**THE PROBLEM**
Set out the lines from the one containing "Given: Reset camera with home view icon" through the one containing "This screenshot has width=1412, height=810." as a Markdown table with the columns Number and Line, numbering each line and leaving out blank lines.

_ _ _ _ _ _ _

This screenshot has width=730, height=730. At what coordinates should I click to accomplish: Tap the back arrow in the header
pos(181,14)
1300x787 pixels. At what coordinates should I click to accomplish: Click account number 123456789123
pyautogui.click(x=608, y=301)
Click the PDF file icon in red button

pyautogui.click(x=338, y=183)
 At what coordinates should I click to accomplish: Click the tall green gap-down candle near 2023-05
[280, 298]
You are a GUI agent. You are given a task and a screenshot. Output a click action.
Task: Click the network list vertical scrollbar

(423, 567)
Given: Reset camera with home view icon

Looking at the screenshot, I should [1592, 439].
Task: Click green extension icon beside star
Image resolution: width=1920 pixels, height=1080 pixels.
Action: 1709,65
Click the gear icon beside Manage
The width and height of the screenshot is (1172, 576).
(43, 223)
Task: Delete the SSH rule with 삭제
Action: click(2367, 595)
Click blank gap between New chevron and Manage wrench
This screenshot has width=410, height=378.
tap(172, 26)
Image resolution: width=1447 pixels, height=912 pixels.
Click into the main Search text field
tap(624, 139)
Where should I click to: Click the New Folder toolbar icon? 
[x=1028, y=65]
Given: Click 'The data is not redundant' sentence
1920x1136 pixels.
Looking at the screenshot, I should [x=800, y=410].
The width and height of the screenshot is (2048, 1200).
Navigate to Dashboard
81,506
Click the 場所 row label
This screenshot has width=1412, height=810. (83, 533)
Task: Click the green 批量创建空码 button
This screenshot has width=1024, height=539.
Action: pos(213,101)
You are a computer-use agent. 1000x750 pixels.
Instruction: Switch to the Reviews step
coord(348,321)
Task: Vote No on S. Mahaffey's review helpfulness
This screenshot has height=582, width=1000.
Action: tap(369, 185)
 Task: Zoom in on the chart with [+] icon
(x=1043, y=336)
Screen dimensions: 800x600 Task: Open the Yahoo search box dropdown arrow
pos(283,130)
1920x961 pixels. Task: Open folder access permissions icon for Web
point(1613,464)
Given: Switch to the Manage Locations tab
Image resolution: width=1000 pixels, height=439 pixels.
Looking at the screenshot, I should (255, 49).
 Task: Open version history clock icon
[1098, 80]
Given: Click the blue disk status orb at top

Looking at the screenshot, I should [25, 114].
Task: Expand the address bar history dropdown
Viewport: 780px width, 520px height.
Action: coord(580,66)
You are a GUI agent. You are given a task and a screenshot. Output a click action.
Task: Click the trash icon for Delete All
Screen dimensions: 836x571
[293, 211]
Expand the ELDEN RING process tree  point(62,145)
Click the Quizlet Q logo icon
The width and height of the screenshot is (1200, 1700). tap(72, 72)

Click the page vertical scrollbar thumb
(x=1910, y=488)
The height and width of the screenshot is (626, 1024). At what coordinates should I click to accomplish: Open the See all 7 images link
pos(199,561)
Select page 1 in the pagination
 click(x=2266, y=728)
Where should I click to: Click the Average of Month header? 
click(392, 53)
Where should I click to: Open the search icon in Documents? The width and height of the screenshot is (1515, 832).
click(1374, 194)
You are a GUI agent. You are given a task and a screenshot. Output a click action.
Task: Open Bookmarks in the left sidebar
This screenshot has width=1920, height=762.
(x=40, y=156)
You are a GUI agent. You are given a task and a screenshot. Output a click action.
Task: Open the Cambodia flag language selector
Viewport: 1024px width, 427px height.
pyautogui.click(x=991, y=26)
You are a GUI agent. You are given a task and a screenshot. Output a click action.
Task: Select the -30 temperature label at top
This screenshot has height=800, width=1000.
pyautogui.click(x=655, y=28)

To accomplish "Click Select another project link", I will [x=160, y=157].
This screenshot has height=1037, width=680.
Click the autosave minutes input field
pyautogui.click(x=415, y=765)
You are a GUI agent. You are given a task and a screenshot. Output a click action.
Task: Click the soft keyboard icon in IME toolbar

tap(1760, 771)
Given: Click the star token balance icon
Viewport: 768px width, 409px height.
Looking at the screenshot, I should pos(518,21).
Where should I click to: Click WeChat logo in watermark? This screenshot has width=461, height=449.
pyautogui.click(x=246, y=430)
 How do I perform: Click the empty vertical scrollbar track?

_ _ _ _ _ _ _

**TASK RESPONSE**
| Number | Line |
|---|---|
| 1 | Given: Reset camera with home view icon |
| 2 | Looking at the screenshot, I should [1592, 439]. |
| 3 | Task: Click green extension icon beside star |
| 4 | Image resolution: width=1920 pixels, height=1080 pixels. |
| 5 | Action: 1709,65 |
| 6 | Click the gear icon beside Manage |
| 7 | The width and height of the screenshot is (1172, 576). |
| 8 | (43, 223) |
| 9 | Task: Delete the SSH rule with 삭제 |
| 10 | Action: click(2367, 595) |
| 11 | Click blank gap between New chevron and Manage wrench |
| 12 | This screenshot has width=410, height=378. |
| 13 | tap(172, 26) |
| 14 | Image resolution: width=1447 pixels, height=912 pixels. |
| 15 | Click into the main Search text field |
| 16 | tap(624, 139) |
| 17 | Where should I click to: Click the New Folder toolbar icon?  |
| 18 | [x=1028, y=65] |
| 19 | Given: Click 'The data is not redundant' sentence |
| 20 | 1920x1136 pixels. |
| 21 | Looking at the screenshot, I should [x=800, y=410]. |
| 22 | The width and height of the screenshot is (2048, 1200). |
| 23 | Navigate to Dashboard |
| 24 | 81,506 |
| 25 | Click the 場所 row label |
| 26 | This screenshot has width=1412, height=810. (83, 533) |